DATA SHOWN |
---*---
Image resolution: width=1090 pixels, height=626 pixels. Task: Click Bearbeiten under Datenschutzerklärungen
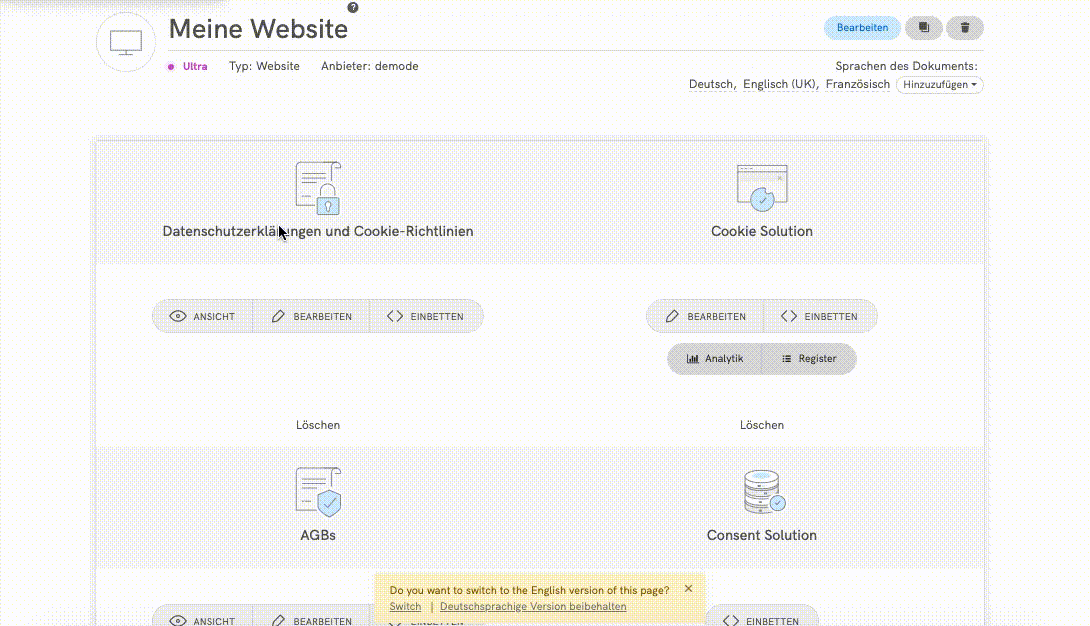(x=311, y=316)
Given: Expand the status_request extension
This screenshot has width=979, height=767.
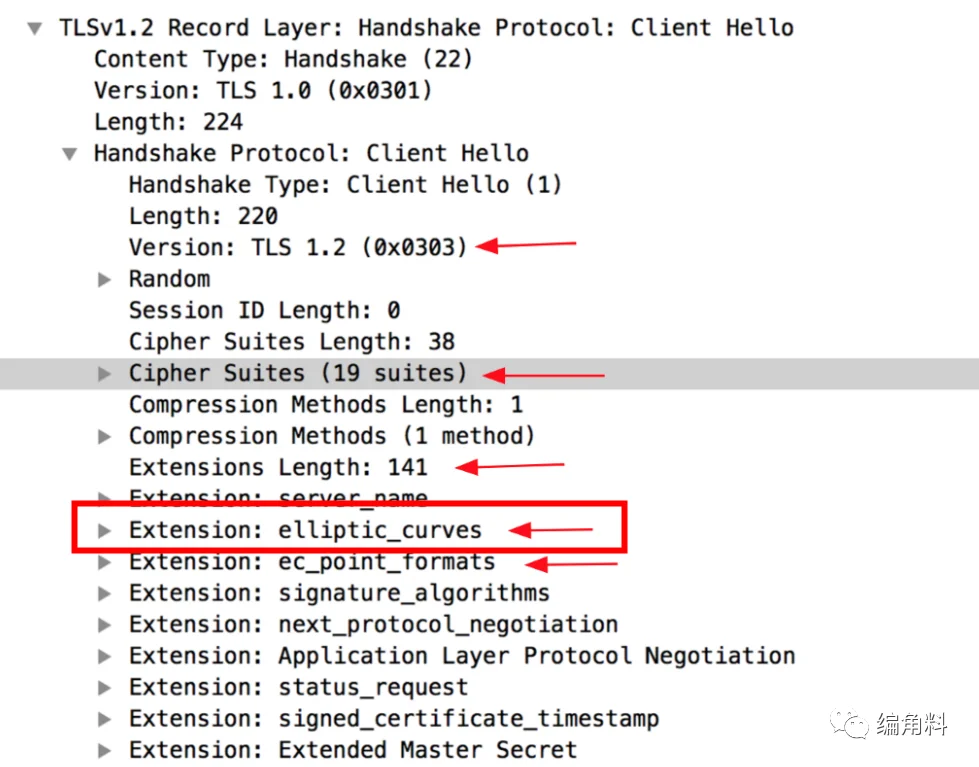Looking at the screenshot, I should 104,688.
---*---
ABOUT THIS EXERCISE | From the first line to the last, repeat the records above exactly, leaving out the pictures.

SOLUTION TO THIS PROBLEM |
Image resolution: width=1090 pixels, height=626 pixels. Task: Click Bearbeiten under Datenschutzerklärungen
(x=311, y=316)
Given: Expand the status_request extension
This screenshot has width=979, height=767.
Looking at the screenshot, I should 104,688.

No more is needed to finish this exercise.